> **Documento**

===

Asociadas las Fiestas del Milagro al jesuita José de Carrión, quién durante los terremotos de 1692 rescató la imagen del Cristo olvidado para atemperar el castigo divino, repasamos la historia de la orden aproximándonos al accionar de misioneros que actuaron en la provincia durante el siglo XVII. (Daniel Avalos)

Érase una vez un jesuita que ingresó a la Compañía de Jesús en su Nápoles natal en 1587, dos años después de que la Orden arribara a la antigua gobernación del Tucumán. Ese jesuita cuyo nombre era Juan Darío, llegó a estas tierras en 1599 para no irse nunca más y morir en Santiago del Estero un 8 de junio de 1633. Otro jesuita, de nombre Diego de Boroa, describió así la agonía del napolitano: “Comenso luego a desvariar con la fuerca de la calentura y entonces se mostraba sin libertad por la boca lo que mas estava en su alma. Todo era recar salmos, echar absoluciones y reprender los vicios comunes de los indios”. El párrafo se redactó en la Carta Anua de 1635, esos documentos que los provinciales jesuitas remitían a los Generales de la Orden que así se informaban de la situación de la provincia jesuítica en su conjunto, los avances logrados por la Compañía en el nuevo mundo y de los misioneros muertos a partir de una sección necrológica presente en las Cartas finalmente publicadas en dos tomos por la Biblioteca del Congreso Argentino en 1928.

Si acá recuperamos la descripción que Boroa hizo de los últimos momentos de Juan Darío, ello obedece a que esa agonía pincela bien el espíritu de la Compañía que en 1692 jugará un rol protagónico en eso que hoy llamamos las Fiestas del Milagro. Diego de Boroa, además, había conocido a Juan Darío. Juntos habían misionado los valles calchaquíes predicando entre diaguitas que, reacios a abrazar el catolicismo, provocaron que frustrados evangelizadores los maldijeran hasta en el lecho de muerte. He allí, una característica central de esos jesuitas: hijos directos de la Reforma Protestante que hirió de muerte al ideal del Imperio Universal cristiano, se percibieron como guardianes de la ortodoxia católica y cruzados contra toda creencia que amenazara el monopolio del catolicismo como religión: musulmanes en oriente; protestantes, judíos y brujas en Europa; negros, hechiceras y también judíos de América; e indígenas americanos que aferrándose a sus antiguas creencias, fueron catalogados de idolatras por adorar “cosas” en sentido general (sol, luna, tierra, agua, ríos, etc.) y objetos de invención humana (ídolos, estatuas, muertos).

===

> **Tu objetivo**
Transcribe sin cambios el fragmento del texto sobre los jesuitas en el Tucumán que arranca en las palabras "Asociadas las Fiestas" y acaba después de "XVII. (Daniel Avalos)".

> **Datos**
===

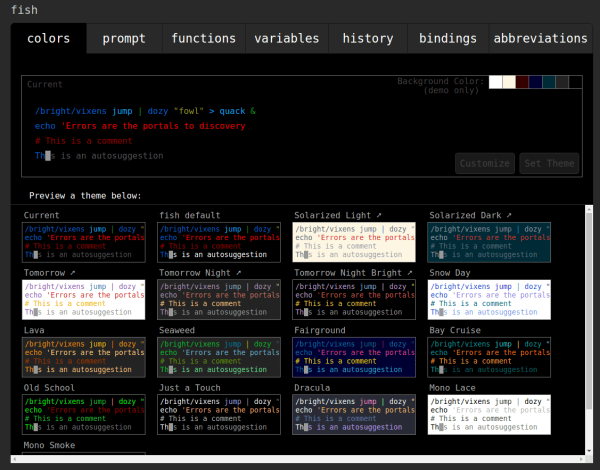Select the navy blue background swatch
This screenshot has width=600, height=470.
coord(536,82)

===

> **Resultado del ejercicio**
Asociadas las Fiestas del Milagro al jesuita José de Carrión, quién durante los terremotos de 1692 rescató la imagen del Cristo olvidado para atemperar el castigo divino, repasamos la historia de la orden aproximándonos al accionar de misioneros que actuaron en la provincia durante el siglo XVII. (Daniel Avalos)